- [EXTRACTED TEXT]
In the consumer goods sector, only one out of five brands wins
Of the top 412 brands across 37 categories in India, only 82 have gained share or won during 2012- 2015, shows Bain and Co. study
In an increasingly competitive consumer packaged goods market, where consumers experiment with several brands in any given category, the failure rate for brands is high, with only one in five brands winning.
In India, of the top 412 brands across 37 categories like soap, shampoo, detergents, oral care, hair oil, beverages, biscuits and deodorants, 330 brands have lost share and only 82 have gained share or won in the three years between 2012 and 2015, said a new study by consulting firm Bain and Co.
As such, leading companies like Britannia Industries Ltd and ITC Ltd have only one brand each on the list, whereas Hindustan Unilever Ltd’s deodorant brand Axe among others was missing, and even category leaders like Colgate have lost market share due to competition from Patanjali Ayurved Ltd in the recent past.
The study avoids conventional methods of prioritizing customer loyalty over household penetration, as consumers are found to have little or no loyalty. It also sees no merit in segmenting and targeting of consumers and instead favours pursuing a strategy that focuses on broad and constant recruitment of consumers. Penetration is defined as a household that has bought your brand at least once in the last 12 months.
“It’s no longer about segmenting, loyalty, targeting and differentiation. Brand marketers should instead drive penetration and constant recruitment,” said Joydeep Bhattacharya, partner, Bain and Co. India Pvt. Ltd, in Delhi in an interaction with Mint, while explaining that there is no real predictable understanding of why consumers actually buy and hence brands would do better if they focused on becoming a part of the consumers’ consideration set, as market share gains are linked to how brands have performed on penetration and not on loyalty.

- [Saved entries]

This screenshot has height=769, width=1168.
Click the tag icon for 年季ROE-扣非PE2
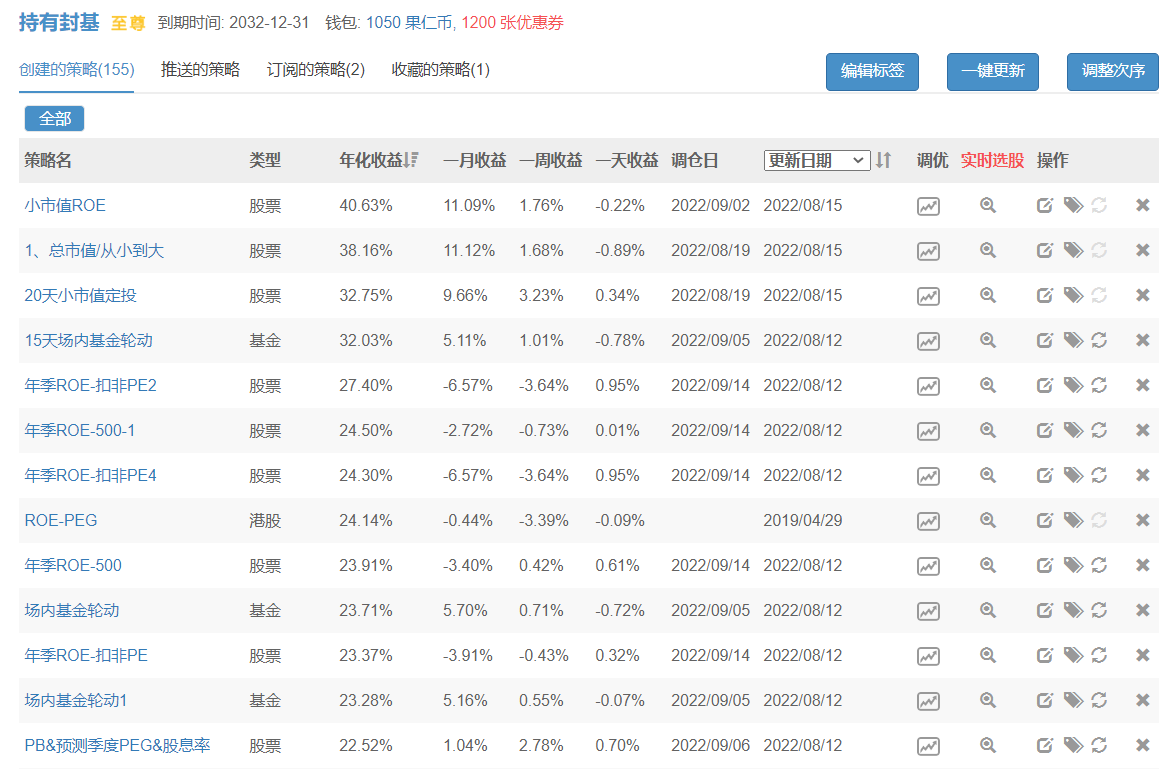click(x=1073, y=385)
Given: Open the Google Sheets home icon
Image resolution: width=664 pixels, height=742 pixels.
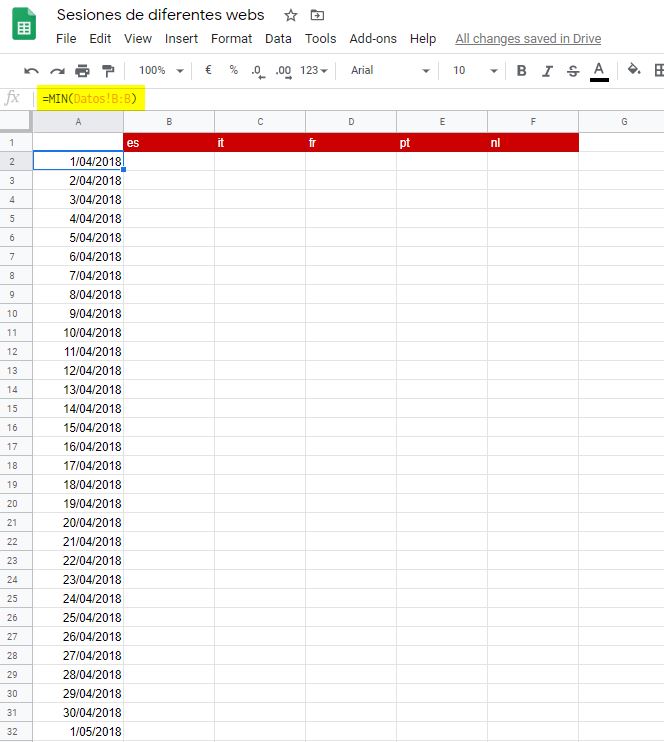Looking at the screenshot, I should click(x=25, y=24).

- [REQUIREMENT] Continue the article on the Bain and Co. study of consumer brands in India from where it stops.

- [ANSWER TO THE EXERCISE]
Across categories, the primary difference between brands that are able to grow and not grow is the ability to drive penetration rather than repeat purchase. This is true for even the most-penetrated brands like Lifebuoy and Clinic in highly penetrated categories of soap and shampoo. “Besides three brands, we have seen that penetration is at the 30-40% level for most large brands,” said Shyam Unnikrishnan, manager and member of Bain India Strategy and Consumer Products and Retail practices in Delhi while explaining that there is enough headroom for brands to grow their penetration.
Brand winners drive penetration by investing behind visibility—being present in more outlets and channels of sale and creating and building distinctive assets which help consumer recall and remember the brand at the point of sale. For instance, the blue Nivea tin.
The study is based on evidence-based marketing that is gaining popularity over the last 5-10 years and comes from the Australian Ehrenberg-Bass Institute for Marketing Science, summarized by Professor Byron Sharp, director of the Institute, in his book How Brands Grow. This is the first time the company has analysed consumer behaviour in India. A similar study has been carried out in markets like China, Indonesia, Europe and the US annually for the last four years. “The result has been similar across all these countries,” said Bhattacharya.
The study looks at data of 400 brands which are the top 10-15 brands across 37 consumer packaged goods categories and is based in part on data reported by Kantar, a market research company, through its Indian Household Panel for the last three years. It covers close to 80,000 households, of which 15,000 are rural households.